資本主義ってこういうことかと

生まれた時から「資本主義」の社会に生きていて資本主義という言葉を耳にしてきたし学校でも表面上教わるので資本主義についてはとくに腹落ちさせることもなく「なんとなーく」わかったままほったらかしにしてあるひとが多いのではないかな。
経営者なんかをやっていると否応なく思い知るタイミングというのがひと月に一度くらいはあるものですけれども、先日もそうした思いをする話を聞きました。

札幌という町は、とにかく「大都会」と「豪雪」が同居する町です。
「大都会?ちゃんちゃらおかしい(笑)」というひともいると思いますが、年間降雪量5mと人口200万人圏内人口330万人、面積が東京23区の約2倍、いやその半分が「山しかない」南区だろというならそれを除外したって東京23区にほぼ等しい面積というのが札幌市です。一昼夜に40cm積もることはひと冬に一度はありそれでも翌日にはまぁなんとか日常を取り戻す町です。
これは確かにすごい。
で、これが「資本主義の話」とどんな関係が?

札幌では公共事業の入札に「除雪の加点」があります。
もちろん、私たちの業界の分野ではありませんが、土木系の案件にはあるそうです。
土木系といってもそれぞれ細分化されていて専門にされている分野は違うんです。よく知られているのは建設土木でしょうか。河川、橋梁、道路、上水、下水、電気、通信、…いろいろあるのです。
いまや、みなさんそれこそITを駆使して応札額で差がでることはほとんどないそうです(設定された最低落札額を外すことはほとんどない)。
そうなると「業者の持ち点」で落札業者が決まるということになるのですが、そこで「除雪をやっていると加点」です。
じゃぁ「除雪ができる(除雪実績を持ち得る)業者」ってどんな業者でしょうか?
自前で除雪部門を抱えている業者か除雪を下請けに外注できる業者かのいずれかです。
除雪というのは「冬にしか発生しない業務」なので、自前で持てば夏季は遊休か別な事業を充てるだけの「多様性」が要ります。
それを嫌って外注すればそれは高額になります(競争原理=市場主義経済原理も働きますし)。
いずれにしても、財務体力の要る話です。

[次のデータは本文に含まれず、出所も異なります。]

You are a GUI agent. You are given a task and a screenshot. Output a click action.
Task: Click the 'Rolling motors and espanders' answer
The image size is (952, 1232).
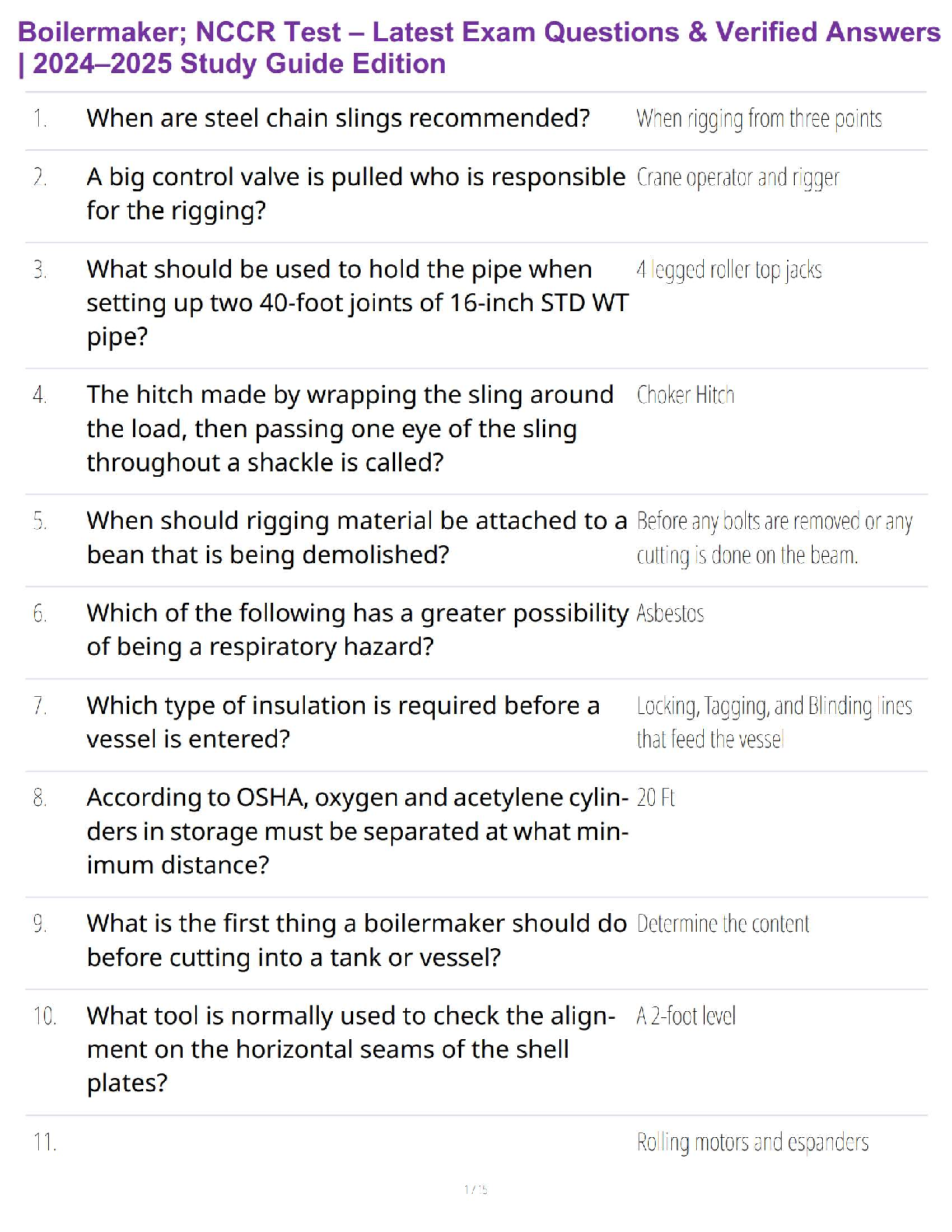tap(752, 1142)
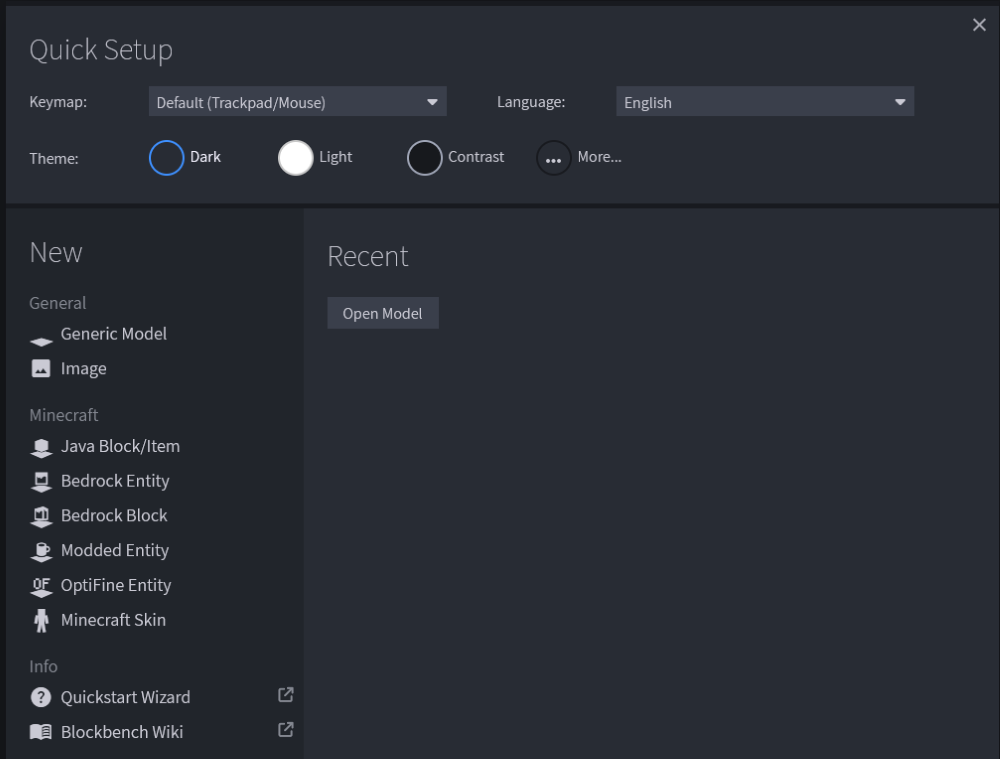Choose Quickstart Wizard from Info list
Image resolution: width=1000 pixels, height=759 pixels.
(125, 697)
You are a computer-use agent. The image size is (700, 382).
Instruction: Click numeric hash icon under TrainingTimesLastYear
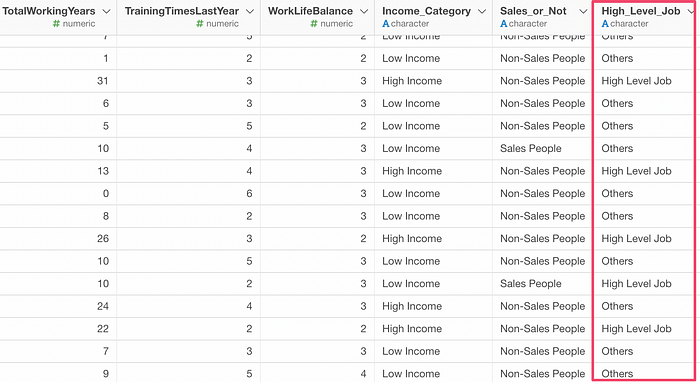click(200, 24)
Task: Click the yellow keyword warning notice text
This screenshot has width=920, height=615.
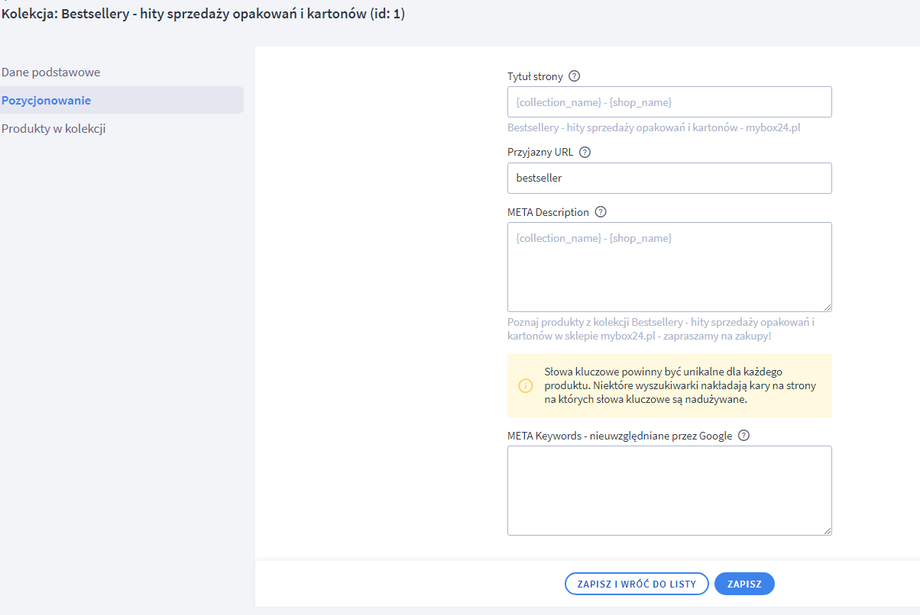Action: click(681, 385)
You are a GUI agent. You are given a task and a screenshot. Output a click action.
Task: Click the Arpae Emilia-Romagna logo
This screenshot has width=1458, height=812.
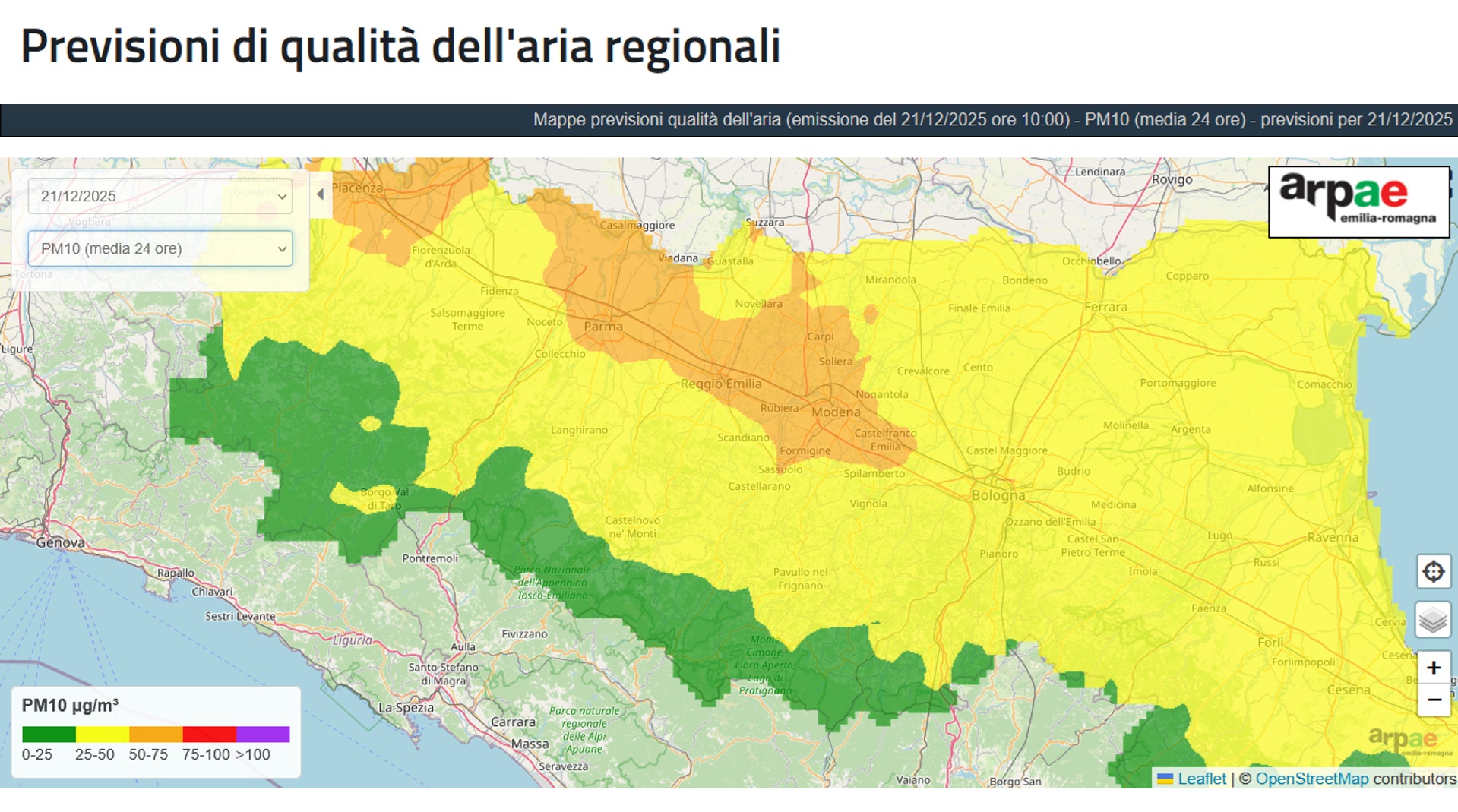[1358, 201]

除雪実績のために「財務諸表」が傷んで「減点」されてしまっては本末転倒でしょう。

「除雪業者が、公共事業案件の専門業者を、次々に買収して、応札していく」というシナリオだってあり得るのです。
が、この調子でいけば「あぁ、そことかあそことか、大手の建築土木屋さんが専門業者を吸収していくんだろうなぁ」というシナリオが想像されてしまいます。
これって私には「通信業界の中のソフトウェア開発業」を思い起こさせるところがあり、あぁなるほどなぁと思いました。
たしかになんら強制力は働いていないので「自由」なのです。いわば「その方向を志向して」「向かうか向かわないか」だけなのですね。